What happens in the Arctic doesn’t always stay in the Arctic. Changes in conditions in the Arctic Ocean can have an impact on land as well. A loss of sea ice, for example, appears to increase the risk of wildfires in the Pacific Northwest. Wildfires have been a growing problem in Washington, Oregon, and northern California for a couple of decades. Around Labor Day of 2020, for example, fires in Washington burned more than half a million acres in just 36 hours. And the 2021 fire season in California was the worst ever.
There are many reasons for the boost—many of them related to Earth’s changing climate. It’s bringing warmer and drier conditions to the northwest.
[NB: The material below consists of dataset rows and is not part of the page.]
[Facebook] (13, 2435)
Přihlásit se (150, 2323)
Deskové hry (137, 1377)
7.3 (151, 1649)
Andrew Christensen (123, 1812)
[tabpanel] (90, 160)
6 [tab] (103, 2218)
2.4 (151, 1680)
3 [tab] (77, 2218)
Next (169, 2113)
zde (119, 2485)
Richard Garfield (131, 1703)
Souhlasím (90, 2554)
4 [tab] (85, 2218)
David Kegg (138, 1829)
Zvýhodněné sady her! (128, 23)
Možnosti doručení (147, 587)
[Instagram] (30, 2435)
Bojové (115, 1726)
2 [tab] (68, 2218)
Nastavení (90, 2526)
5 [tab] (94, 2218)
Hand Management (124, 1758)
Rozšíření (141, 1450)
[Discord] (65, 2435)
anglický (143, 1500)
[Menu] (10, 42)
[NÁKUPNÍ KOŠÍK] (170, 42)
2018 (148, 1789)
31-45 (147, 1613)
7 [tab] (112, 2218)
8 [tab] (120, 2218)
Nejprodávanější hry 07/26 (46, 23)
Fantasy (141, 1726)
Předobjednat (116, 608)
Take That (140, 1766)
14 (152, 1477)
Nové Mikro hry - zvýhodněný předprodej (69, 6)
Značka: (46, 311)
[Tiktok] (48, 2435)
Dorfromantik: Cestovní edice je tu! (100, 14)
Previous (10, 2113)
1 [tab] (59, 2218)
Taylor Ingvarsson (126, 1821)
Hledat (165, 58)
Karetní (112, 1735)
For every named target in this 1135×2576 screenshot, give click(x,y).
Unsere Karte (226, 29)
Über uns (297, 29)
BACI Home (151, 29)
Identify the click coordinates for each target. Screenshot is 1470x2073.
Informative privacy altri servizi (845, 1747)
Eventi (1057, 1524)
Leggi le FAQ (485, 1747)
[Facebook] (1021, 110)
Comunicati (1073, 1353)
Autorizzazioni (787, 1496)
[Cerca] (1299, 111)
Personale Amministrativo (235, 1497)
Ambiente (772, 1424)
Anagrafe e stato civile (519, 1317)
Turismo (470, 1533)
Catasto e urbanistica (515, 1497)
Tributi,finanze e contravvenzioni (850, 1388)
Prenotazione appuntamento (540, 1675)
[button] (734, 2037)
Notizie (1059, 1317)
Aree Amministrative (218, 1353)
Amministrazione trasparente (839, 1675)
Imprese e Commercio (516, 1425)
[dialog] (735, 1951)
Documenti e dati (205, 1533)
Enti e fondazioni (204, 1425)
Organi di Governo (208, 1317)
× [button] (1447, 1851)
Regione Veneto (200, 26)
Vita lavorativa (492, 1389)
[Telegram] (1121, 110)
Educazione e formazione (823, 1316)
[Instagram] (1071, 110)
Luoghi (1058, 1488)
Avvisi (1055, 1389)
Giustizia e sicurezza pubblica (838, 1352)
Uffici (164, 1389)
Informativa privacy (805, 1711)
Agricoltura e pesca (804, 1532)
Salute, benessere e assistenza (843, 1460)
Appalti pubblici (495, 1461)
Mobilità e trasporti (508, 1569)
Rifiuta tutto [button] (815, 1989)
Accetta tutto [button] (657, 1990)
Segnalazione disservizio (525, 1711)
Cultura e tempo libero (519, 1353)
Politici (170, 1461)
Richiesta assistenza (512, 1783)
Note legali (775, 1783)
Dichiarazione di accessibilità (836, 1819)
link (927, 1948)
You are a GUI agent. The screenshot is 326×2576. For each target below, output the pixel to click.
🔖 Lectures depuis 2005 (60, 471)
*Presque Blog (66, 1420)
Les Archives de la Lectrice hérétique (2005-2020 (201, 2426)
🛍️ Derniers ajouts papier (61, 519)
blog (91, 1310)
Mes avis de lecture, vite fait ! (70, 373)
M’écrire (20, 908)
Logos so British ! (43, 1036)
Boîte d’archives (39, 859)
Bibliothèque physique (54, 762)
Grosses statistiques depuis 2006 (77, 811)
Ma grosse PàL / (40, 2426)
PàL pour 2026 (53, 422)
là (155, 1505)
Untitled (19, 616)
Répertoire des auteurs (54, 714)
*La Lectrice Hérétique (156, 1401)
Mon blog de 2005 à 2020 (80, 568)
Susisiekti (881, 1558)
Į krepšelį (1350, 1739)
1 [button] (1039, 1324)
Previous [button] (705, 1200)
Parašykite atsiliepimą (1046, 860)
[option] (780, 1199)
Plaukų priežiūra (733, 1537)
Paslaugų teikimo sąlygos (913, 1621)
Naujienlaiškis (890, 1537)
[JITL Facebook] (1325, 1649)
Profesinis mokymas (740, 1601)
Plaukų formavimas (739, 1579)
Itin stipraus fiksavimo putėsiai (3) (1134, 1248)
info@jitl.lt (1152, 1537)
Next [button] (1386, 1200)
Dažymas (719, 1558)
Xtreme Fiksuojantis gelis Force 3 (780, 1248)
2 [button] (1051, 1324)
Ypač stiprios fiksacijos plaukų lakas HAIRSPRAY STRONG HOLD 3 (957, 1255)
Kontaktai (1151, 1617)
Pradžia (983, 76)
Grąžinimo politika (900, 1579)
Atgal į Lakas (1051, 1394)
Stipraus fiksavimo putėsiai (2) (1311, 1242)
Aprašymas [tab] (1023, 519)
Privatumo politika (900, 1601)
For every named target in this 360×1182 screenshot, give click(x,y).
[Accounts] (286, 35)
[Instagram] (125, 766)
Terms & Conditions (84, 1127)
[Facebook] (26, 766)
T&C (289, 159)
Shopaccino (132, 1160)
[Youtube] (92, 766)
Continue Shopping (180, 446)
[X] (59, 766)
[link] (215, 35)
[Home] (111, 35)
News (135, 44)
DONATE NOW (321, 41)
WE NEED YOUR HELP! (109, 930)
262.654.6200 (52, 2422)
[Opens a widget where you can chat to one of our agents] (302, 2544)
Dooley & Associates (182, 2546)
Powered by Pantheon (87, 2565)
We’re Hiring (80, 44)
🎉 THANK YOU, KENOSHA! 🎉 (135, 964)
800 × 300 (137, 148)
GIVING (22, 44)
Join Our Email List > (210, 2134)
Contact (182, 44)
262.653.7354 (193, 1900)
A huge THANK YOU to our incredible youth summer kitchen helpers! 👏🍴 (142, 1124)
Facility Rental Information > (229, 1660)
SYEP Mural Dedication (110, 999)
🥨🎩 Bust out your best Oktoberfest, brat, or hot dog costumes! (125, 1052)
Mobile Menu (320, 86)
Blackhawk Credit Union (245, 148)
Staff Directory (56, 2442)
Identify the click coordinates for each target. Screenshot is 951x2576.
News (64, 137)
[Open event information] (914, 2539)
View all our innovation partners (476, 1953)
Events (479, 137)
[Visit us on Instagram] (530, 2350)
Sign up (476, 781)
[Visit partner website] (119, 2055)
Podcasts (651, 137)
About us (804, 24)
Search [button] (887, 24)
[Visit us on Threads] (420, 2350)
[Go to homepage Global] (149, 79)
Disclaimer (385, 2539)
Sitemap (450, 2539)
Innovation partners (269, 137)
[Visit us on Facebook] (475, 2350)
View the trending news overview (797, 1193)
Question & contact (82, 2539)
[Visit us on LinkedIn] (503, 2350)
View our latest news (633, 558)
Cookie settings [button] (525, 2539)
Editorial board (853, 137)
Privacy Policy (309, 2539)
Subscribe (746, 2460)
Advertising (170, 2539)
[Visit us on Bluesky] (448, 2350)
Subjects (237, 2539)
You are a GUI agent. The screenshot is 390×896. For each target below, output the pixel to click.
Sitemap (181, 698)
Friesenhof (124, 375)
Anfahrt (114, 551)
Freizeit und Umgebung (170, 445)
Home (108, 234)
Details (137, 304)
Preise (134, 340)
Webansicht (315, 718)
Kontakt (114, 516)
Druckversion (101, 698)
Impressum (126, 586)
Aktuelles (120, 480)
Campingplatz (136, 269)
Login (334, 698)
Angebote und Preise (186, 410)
And one cause may be less ice in the Arctic.
Researchers at the Pacific Northwest National Laboratory found that the amount of sea-ice has gone way down over the past 40 years. The scientists plugged those numbers into computer models of how the atmosphere responds to the change.
They found that, with less ice, the ocean surface and the surrounding land get warmer in late summer and early fall. That creates an updraft that pushes the polar jet stream away from its normal path. Low pressure builds off the coast of Alaska, with high pressure over Washington and surrounding areas. The combination brings warmer, drier air to the northwest over the last third of the year. That increases the risk that fires will ignite, and that they’ll burn longer—a big change thanks to changes in the Arctic Ocean.